WORK REQUIRED: Within the entries below, the lines from the one with "Open browser settings and more menu" through the one with "Task: Open Pricing plans" are to be set down exactly, both ends kept.

Top of THE DATA

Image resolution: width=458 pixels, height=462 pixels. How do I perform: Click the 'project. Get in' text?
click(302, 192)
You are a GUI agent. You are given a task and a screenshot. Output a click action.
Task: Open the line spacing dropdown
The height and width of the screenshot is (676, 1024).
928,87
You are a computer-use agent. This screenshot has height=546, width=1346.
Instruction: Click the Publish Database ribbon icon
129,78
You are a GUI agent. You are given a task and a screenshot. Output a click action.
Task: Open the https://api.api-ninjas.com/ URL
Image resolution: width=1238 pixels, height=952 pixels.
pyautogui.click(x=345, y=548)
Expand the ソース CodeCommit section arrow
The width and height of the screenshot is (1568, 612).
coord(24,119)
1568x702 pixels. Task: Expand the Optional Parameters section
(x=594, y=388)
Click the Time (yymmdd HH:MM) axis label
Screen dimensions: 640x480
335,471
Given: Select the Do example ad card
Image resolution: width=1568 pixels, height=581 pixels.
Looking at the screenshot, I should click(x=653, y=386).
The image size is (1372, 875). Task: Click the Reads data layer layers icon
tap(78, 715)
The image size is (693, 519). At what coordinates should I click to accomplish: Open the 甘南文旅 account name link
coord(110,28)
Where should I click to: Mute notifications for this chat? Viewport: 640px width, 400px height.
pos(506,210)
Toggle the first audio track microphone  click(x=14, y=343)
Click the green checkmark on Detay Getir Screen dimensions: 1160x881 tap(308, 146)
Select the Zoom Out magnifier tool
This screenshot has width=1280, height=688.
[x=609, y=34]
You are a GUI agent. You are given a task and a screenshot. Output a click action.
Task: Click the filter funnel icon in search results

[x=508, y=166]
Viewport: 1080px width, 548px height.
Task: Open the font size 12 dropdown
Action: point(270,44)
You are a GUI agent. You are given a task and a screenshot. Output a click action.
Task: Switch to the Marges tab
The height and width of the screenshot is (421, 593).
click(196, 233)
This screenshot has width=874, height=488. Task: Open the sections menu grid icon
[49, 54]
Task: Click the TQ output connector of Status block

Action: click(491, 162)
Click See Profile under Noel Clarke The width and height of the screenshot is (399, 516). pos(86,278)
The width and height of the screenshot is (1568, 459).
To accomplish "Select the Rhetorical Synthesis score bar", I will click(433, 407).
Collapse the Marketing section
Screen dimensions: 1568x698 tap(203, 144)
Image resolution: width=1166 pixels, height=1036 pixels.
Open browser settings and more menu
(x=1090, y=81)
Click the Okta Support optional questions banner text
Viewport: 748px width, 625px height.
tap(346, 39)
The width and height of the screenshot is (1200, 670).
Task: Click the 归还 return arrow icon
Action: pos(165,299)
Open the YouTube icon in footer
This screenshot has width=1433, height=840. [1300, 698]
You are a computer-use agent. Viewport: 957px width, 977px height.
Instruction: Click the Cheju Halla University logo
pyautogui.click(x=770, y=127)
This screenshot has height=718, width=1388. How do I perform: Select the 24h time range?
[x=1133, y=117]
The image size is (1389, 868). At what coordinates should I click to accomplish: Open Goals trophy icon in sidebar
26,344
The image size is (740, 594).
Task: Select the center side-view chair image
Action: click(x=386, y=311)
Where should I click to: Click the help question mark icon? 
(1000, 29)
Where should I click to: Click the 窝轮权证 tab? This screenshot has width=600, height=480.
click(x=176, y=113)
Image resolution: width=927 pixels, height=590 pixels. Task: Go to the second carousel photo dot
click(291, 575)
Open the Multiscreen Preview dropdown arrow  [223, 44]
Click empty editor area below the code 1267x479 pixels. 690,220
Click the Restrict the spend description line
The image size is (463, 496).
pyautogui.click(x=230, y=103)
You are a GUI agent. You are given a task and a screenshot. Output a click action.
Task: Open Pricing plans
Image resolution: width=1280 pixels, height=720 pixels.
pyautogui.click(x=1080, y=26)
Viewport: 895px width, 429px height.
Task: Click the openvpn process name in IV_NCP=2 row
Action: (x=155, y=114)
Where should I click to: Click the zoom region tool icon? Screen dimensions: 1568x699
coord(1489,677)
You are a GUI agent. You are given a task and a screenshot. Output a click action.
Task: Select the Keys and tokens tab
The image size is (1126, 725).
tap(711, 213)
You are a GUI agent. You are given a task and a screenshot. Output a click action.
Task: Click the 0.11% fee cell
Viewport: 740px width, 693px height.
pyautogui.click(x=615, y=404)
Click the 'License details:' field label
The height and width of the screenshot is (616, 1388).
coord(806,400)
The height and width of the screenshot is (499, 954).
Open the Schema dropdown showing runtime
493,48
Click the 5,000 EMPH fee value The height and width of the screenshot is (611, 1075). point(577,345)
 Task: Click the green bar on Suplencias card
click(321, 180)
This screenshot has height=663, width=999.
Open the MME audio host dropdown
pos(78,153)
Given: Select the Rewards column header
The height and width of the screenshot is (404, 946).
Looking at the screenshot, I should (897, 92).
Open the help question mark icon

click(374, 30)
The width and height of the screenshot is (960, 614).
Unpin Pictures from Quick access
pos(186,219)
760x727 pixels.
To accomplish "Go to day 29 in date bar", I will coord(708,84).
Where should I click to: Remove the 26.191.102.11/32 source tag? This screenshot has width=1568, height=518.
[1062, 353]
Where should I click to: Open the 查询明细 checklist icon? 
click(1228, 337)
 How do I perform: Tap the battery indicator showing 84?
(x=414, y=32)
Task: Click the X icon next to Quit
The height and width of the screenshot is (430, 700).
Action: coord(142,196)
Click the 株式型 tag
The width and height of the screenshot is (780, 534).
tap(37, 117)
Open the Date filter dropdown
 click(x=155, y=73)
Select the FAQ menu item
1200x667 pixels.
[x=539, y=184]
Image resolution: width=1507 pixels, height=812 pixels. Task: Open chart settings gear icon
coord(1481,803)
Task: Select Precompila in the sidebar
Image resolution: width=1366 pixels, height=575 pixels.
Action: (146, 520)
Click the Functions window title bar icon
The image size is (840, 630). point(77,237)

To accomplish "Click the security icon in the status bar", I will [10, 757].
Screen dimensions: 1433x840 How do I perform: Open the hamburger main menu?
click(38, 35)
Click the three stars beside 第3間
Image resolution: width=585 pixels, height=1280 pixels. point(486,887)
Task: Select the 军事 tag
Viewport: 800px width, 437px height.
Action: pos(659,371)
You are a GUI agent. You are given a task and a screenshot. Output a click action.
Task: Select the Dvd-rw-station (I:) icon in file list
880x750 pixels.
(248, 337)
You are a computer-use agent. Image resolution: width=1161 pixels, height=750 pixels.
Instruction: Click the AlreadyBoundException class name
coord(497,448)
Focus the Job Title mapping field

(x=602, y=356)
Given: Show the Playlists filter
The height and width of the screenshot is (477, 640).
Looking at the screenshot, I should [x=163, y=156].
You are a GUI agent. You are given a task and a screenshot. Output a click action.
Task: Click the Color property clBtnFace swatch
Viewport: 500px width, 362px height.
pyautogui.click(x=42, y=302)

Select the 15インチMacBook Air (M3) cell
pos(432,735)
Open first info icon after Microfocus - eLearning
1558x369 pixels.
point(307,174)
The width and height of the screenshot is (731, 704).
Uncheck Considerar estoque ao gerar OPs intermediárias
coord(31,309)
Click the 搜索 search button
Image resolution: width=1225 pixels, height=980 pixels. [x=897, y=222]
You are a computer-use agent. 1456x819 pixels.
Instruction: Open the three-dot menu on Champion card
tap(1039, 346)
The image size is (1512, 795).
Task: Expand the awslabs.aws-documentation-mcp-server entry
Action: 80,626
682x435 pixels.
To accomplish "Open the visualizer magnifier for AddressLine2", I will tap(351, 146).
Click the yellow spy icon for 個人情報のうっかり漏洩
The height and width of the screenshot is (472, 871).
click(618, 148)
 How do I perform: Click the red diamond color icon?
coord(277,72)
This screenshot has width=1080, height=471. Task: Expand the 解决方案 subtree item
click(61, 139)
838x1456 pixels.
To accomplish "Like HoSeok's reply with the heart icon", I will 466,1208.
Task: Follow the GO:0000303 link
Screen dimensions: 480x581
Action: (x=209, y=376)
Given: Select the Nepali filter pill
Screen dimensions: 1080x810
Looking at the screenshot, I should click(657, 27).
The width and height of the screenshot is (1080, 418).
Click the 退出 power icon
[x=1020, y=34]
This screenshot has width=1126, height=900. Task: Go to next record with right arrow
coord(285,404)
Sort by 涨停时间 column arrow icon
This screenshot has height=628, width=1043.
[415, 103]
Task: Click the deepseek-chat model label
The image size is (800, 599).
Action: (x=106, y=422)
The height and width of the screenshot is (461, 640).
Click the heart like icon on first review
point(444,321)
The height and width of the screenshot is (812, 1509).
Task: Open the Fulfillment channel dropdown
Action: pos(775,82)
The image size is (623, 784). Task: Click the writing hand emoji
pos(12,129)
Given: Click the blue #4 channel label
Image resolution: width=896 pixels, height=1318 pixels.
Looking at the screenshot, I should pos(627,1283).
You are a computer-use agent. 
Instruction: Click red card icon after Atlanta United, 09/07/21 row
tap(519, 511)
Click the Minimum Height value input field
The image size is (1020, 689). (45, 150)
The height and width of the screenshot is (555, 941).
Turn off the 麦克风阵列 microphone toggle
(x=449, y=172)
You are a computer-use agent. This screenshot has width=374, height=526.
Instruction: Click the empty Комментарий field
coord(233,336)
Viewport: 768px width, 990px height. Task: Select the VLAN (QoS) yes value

Bottom of THE DATA

REPLY TO THE TASK:
Open browser settings and more menu
(x=1090, y=81)
Click the Okta Support optional questions banner text
Viewport: 748px width, 625px height.
tap(346, 39)
The width and height of the screenshot is (1200, 670).
Task: Click the 归还 return arrow icon
Action: pos(165,299)
Open the YouTube icon in footer
This screenshot has width=1433, height=840. [1300, 698]
You are a computer-use agent. Viewport: 957px width, 977px height.
Instruction: Click the Cheju Halla University logo
pyautogui.click(x=770, y=127)
This screenshot has height=718, width=1388. How do I perform: Select the 24h time range?
[x=1133, y=117]
The image size is (1389, 868). At what coordinates should I click to accomplish: Open Goals trophy icon in sidebar
26,344
The image size is (740, 594).
Task: Select the center side-view chair image
Action: click(x=386, y=311)
Where should I click to: Click the help question mark icon? 
(1000, 29)
Where should I click to: Click the 窝轮权证 tab? This screenshot has width=600, height=480.
click(x=176, y=113)
Image resolution: width=927 pixels, height=590 pixels. Task: Go to the second carousel photo dot
click(291, 575)
Open the Multiscreen Preview dropdown arrow  [223, 44]
Click empty editor area below the code 1267x479 pixels. 690,220
Click the Restrict the spend description line
The image size is (463, 496).
pyautogui.click(x=230, y=103)
You are a GUI agent. You are given a task and a screenshot. Output a click action.
Task: Open Pricing plans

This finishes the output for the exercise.